PyTorch 1.8.1 on conda is 1.27GB
Considering that on conda, we are linking with the conda-provided toolkit and the conda-provided MKL, it seems like there's a bug somewhere that our pytorch binaries on conda are so large. please check.
cc @malfet and @seemethere
Update: we link statically with cudnn while shipping to conda, because neither https://anaconda.org/anaconda/cudnn nor https://anaconda.org/nvidia/cudnn has versions we depends on. (And CuDNN for 11.1 is much bigger than the one for 10.2) Quick CUBIN sizes comparison:
$ ~/git/torch-builder/analytics/cubinsizes.py unp-10.2/lib/python3.7/site-packages/torch/lib/libtorch_cuda.so
Analyzing unp-10.2/lib/python3.7/site-packages/torch/lib/libtorch_cuda.so
.nv_fatbin size 986.6MiB
ptx_37: 189.6MiB
sm_37: 72.5MiB
sm_50: 139.9MiB
sm_60: 147.6MiB
sm_61: 137.5MiB
sm_70: 151.0MiB
sm_75: 134.0MiB
sm_35: 14.5MiB
__nv_relfatbin size 395.6KiB
ptx_37: 43.2KiB
sm_37: 54.5KiB
sm_50: 59.2KiB
sm_60: 59.5KiB
sm_61: 59.5KiB
sm_70: 60.0KiB
sm_75: 59.6KiB
$ ~/git/torch-builder/analytics/cubinsizes.py unp-11.1/lib/python3.7/site-packages/torch/lib/libtorch_cuda_cu.so
Analyzing unp-11.1/lib/python3.7/site-packages/torch/lib/libtorch_cuda_cu.so
.nv_fatbin size 1.2GiB
ptx_37: 234.9MiB
sm_37: 87.2MiB
sm_50: 146.9MiB
sm_60: 148.7MiB
sm_61: 132.6MiB
sm_70: 112.7MiB
sm_75: 96.9MiB
sm_80: 111.8MiB
sm_86: 110.5MiB
__nv_relfatbin size 0.0B
$ ~/git/torch-builder/analytics/cubinsizes.py unp-11.1/lib/python3.7/site-packages/torch/lib/libtorch_cuda_cpp.so
Analyzing unp-11.1/lib/python3.7/site-packages/torch/lib/libtorch_cuda_cpp.so
.nv_fatbin size 663.0MiB
ptx_37: 4.8MiB
sm_37: 9.2MiB
sm_50: 45.1MiB
sm_60: 54.0MiB
sm_61: 54.6MiB
sm_70: 82.8MiB
sm_75: 75.7MiB
sm_80: 96.0MiB
sm_86: 95.8MiB
sm_35: 20.4MiB
ptx_70: 124.7MiB
__nv_relfatbin size 576.4KiB
ptx_37: 55.2KiB
sm_37: 58.2KiB
sm_50: 64.9KiB
sm_60: 65.7KiB
sm_61: 65.7KiB
sm_70: 67.1KiB
sm_75: 66.6KiB
sm_80: 66.5KiB
sm_86: 66.5KiB
in that case, if we are linking to system CuDNN, it has to be pruned first I guess.
@soumith we can prune CuDNN for 11.1, as it results in unusable library, see following comment, which reproduces the problem with CuBLAS, but CuDNN is similarly affected: https://github.com/pytorch/pytorch/issues/53336#issuecomment-791849506
cudnn in conda-forge is up-to-date and is currently being maintained by NVIDIA: https://anaconda.org/conda-forge/cudnn.
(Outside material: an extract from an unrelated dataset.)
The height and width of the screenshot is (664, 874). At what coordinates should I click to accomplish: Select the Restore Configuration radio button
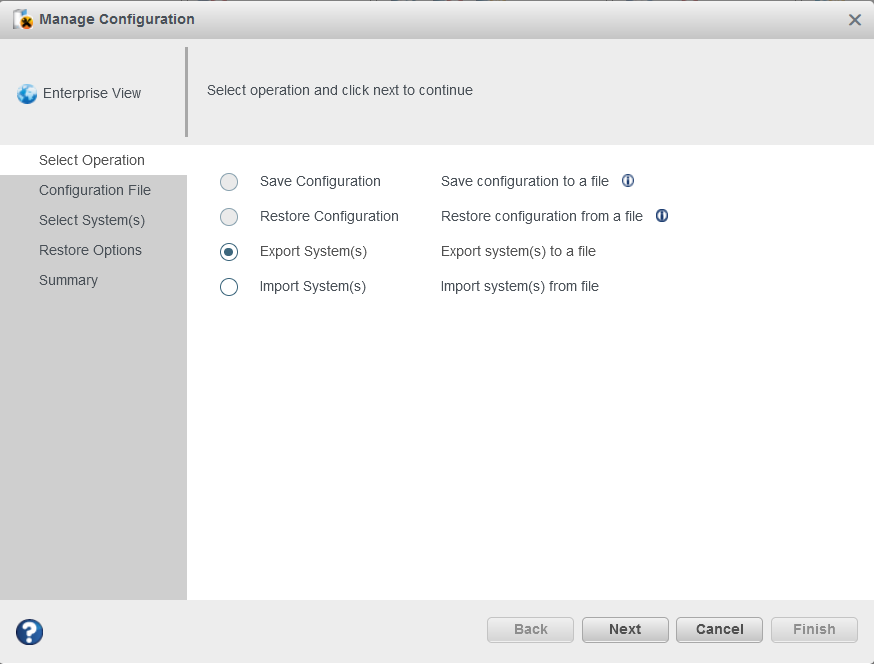229,217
As is cudatoolkit: https://github.com/conda-forge/cudatoolkit-feedstock. As a result, the conda-forge CUDA 11.2 packages for PyTorch are only 630 MB: https://anaconda.org/conda-forge/pytorch/files.
Given how much better conda-forge is maintained than defaults, and that it has significantly more users by now (I estimate 10x more, based on Python and NumPy download numbers), I think it's time to switch to relying on conda-forge.